The Washington Redskins have become a popular candidate to present the Rams with a trade package to move up to the No. 1 pick and select quarterback Sam Bradford if the conjecture of talk radio and the internet is to be believed.
And while the theory stands up in some ways (owner Daniel Snyder is prone to splashy moves and Jason Campbell being signed for only one more year chief among them), the most basic element of any deal is lacking.
The Redskins simply lack the ammunition to make this trade happen.
Washington owns only five picks in the 2010 draft, tied with Baltimore and Chicago with the least picks of any team. They have two very high picks -- the 4th and 37th overall -- but otherwise only have their 4th, 5th and 7th round picks.
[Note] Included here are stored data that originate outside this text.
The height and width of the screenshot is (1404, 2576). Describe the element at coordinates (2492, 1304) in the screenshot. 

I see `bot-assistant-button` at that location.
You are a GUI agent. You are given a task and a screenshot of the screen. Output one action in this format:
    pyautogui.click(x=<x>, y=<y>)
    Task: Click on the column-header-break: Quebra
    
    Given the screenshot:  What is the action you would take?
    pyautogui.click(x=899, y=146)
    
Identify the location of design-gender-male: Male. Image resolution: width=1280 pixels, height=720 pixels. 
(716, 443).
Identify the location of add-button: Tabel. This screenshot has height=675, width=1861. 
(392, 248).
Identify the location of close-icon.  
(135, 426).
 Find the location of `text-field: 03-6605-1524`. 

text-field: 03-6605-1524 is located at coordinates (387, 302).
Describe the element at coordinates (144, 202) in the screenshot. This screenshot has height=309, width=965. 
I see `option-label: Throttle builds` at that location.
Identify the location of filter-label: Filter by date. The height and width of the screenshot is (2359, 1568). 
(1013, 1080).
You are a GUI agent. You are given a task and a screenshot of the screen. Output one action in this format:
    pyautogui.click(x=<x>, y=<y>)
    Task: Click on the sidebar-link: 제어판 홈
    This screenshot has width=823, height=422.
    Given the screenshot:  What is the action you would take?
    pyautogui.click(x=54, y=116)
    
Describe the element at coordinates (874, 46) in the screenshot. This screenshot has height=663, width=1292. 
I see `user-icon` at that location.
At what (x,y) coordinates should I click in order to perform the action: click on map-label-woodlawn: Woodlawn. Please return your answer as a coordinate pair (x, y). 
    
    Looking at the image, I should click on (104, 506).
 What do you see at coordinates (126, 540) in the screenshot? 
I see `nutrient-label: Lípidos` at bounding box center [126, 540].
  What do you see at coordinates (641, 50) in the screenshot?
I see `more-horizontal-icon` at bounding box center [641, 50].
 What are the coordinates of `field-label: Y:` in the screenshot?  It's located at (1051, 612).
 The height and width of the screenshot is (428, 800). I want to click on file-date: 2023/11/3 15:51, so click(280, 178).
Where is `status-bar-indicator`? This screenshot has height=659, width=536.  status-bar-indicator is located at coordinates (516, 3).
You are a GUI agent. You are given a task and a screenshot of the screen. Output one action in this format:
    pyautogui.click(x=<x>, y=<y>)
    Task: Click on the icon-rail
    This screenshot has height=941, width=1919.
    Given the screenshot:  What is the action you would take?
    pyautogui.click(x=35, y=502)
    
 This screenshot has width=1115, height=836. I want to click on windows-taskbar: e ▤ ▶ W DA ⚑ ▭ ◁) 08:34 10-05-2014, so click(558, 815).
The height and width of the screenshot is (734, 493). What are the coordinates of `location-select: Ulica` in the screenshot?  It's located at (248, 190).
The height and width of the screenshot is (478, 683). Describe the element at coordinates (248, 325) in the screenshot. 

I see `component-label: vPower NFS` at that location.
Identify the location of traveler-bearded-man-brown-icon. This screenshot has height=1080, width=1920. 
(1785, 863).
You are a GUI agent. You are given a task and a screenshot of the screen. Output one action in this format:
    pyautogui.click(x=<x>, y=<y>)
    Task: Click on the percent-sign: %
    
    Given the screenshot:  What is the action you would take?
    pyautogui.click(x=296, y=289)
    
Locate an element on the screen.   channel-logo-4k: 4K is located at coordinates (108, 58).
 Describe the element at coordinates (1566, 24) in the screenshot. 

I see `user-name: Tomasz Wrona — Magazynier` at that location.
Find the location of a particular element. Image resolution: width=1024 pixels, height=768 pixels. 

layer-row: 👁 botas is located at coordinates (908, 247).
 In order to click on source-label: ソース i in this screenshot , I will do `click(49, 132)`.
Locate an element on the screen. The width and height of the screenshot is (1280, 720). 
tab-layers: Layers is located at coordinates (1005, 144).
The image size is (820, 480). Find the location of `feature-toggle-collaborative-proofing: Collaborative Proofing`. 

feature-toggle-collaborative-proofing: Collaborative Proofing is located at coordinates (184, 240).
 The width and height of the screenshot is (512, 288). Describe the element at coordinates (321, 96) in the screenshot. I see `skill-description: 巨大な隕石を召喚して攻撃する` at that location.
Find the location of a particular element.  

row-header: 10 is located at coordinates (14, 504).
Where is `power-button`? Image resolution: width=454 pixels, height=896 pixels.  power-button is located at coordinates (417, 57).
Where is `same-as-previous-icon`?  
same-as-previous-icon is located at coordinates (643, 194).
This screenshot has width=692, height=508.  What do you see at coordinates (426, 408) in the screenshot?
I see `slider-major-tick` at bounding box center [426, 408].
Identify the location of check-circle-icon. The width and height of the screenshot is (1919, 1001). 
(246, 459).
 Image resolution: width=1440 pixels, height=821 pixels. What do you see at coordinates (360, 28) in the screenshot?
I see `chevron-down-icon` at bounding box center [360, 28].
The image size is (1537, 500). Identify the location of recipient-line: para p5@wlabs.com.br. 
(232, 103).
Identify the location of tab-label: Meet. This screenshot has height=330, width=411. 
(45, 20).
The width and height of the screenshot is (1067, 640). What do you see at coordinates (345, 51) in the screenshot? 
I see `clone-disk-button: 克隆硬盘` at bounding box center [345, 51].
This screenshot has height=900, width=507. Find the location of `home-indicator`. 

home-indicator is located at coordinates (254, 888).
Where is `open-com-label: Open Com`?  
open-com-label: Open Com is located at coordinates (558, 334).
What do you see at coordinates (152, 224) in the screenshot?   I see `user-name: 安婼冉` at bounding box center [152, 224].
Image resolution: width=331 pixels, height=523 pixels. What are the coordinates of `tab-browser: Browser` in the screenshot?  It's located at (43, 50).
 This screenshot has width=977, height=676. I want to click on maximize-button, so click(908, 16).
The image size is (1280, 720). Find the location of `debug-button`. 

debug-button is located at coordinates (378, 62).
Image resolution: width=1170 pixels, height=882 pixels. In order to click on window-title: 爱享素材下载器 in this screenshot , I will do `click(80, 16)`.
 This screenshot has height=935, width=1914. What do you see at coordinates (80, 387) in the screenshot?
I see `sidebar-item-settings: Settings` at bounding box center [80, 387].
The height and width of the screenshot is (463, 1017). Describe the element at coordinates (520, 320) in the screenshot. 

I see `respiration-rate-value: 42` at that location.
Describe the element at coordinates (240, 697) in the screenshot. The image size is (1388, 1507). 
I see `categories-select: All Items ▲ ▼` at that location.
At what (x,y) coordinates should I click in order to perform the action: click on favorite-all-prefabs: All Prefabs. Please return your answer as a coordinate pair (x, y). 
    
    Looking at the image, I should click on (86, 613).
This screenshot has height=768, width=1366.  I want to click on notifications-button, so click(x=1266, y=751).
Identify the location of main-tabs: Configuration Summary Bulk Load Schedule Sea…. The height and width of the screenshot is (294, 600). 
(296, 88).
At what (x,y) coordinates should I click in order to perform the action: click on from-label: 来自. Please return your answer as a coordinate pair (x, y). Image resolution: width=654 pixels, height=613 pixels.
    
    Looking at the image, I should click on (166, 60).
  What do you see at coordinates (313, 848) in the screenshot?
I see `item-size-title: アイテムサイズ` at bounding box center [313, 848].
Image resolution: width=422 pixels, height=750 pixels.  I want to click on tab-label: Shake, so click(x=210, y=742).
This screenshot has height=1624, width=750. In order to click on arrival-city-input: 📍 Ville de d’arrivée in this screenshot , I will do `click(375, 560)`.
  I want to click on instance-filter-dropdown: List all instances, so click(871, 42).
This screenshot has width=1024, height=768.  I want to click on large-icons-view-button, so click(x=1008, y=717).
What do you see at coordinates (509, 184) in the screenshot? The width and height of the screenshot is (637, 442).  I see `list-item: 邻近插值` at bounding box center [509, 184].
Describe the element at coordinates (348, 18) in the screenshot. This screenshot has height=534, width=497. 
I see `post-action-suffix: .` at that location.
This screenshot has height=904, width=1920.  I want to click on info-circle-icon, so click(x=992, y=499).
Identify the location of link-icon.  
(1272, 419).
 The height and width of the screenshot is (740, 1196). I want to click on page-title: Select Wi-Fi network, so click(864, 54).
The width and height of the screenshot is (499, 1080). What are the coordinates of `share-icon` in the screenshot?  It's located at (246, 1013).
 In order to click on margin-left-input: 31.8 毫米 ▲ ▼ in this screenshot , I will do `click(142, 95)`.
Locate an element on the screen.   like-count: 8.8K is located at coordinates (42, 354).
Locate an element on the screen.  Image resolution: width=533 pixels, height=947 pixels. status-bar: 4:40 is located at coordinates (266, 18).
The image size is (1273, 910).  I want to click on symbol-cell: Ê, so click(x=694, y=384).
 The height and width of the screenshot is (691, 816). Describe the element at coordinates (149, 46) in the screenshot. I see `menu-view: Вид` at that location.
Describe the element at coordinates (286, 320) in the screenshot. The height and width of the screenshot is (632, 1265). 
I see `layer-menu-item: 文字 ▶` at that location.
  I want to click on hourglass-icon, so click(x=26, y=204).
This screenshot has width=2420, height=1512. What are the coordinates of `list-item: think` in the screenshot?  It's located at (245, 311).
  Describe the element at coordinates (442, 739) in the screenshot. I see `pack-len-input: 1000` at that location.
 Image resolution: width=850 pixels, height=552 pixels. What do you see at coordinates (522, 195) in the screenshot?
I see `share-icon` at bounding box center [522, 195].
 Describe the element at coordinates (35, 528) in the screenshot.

According to an NFL Draft trade chart given to me years ago by an NFL executive, the first pick is worth 3000 points. In a year such as this one, where there is clear cut top quarterback likely to be the first pick, some executives feel the pick is worth even more. Washington's 4th overall pick is worth 1800 points. The 37th overall is worth 530. Washington's 4th (103rd overall) is worth 88 points. Their 5th (135th overall) is worth 38.5. Their 7th (211th overall) is worth only 8 points. The collective value of the Redskins' five picks this year is only 2,464.5.
Barring the club packaging all of their picks in a Mike Ditka-loves-Rick Williams type scenario, the Redskins would have to trade future picks as part of the deal, at least their 2011 second round pick.
Considering the varied needs of this team, giving up a hoard of picks in 2010 or in the future simply doesn't make sense -- which is why it won't happen.